It’s been a problem for decades. The numbers show it clearly. Indigenous people are greatly overrepresented in Canadian prisons. While some continue to ask why, others like Leesa Van Peteghen are working hard to make a difference.
Leesa works in the small community of Lytton, B.C. as a Program Manager for the Lytton Restorative Justice, Prevention and Education Program. Serving the surrounding First Nations, her job involves everything from relationship workshops and counselling referrals to working with the RCMP, victims, and offenders – including writing Gladue reports.
It was over 20 years ago, in 1996, that the Criminal Code was first amended, requiring judges to consider alternative sentencing to reduce the number of Indigenous people in Canadian prisons. Then, in 1999, an appeal of a murder conviction against a 19-year-old Cree woman named Jamie Tanis Gladue established “Gladue” rights, requiring judges to recognize the historical trauma that continues to affect Indigenous offenders in Canada.
Despite these milestones, Gladue rights are still rarely considered today, and federal incarceration of Indigenous people in Canada has risen almost 40 per cent since 2006.
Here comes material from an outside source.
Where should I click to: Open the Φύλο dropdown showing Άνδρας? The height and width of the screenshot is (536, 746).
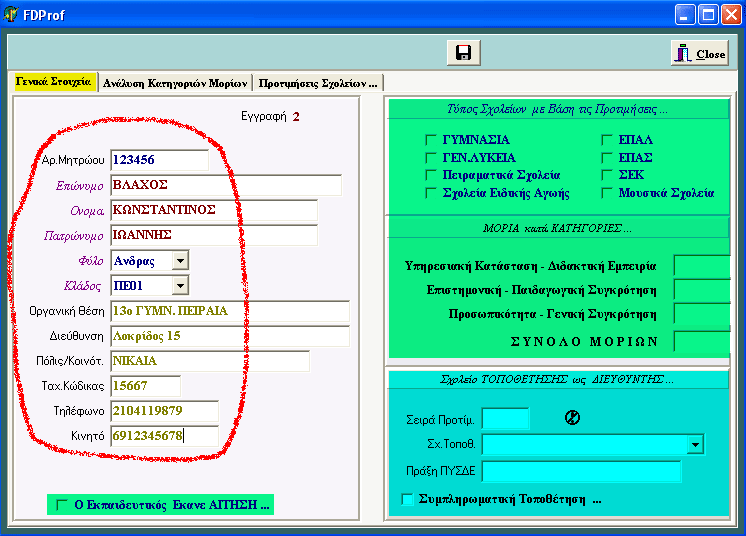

According to Leesa, writing a legal report that addresses someone’s full personal and cultural history can be an enormous and heartbreaking task. Telling this “sacred story” is also not something that busy lawyers tend to do. “It’s an honour,” she says, “and it takes a lot for an offender to trust somebody.”
To address the urgent need for trained Gladue report writers in Canada, in January 2018, VCC partnered with IndiGenius and Associates to launch a pilot Gladue report writing program, the only college program of its kind in Canada. Leesa, one of the first graduates, says she’d been searching for something like it for six years, and travelled regularly from Lytton to attend the sessions at VCC.
Leesa emphasizes that a Gladue report isn’t a “get-out-of-jail-free card.” Rather, the document identifies options to consider during sentencing such as addiction treatments, restorative justice, or other paths to address past trauma. Leesa is also working towards making Gladue reporting mandatory for all Indigenous child welfare cases so that every option for family reconciliation is made available.
From Leesa's perspective, it's when people lack a sense of belonging that they commit crimes. “A lot of Indigenous people don’t even know their traditional ways until they’re in jail,” she says. “Generations of residential school have trained them to keep their culture hidden, but that belonging is exactly what they need.”
Leesa, who herself grew up in Edmonton and has Cree, Métis, and Russian roots, says she relates to the trauma that runs deep in her new community. She freely shares her own story of childhood abuse, foster care, and self-harm, followed by addiction, depression, cancer, and the loss of two children.
Through it all, however, Leesa continued to build a successful career working in prisons, security, education, and law enforcement. Recently, she’s received glowing praise for her Gladue reports from local lawyers. Leesa also believes that she’s found her own sense of belonging working in Lytton and serving the community. “When you get on a healthy path, in order to stay healthy, you need to help other people,” she says. “That’s why I do this. I have faith that anyone can turn their life around.”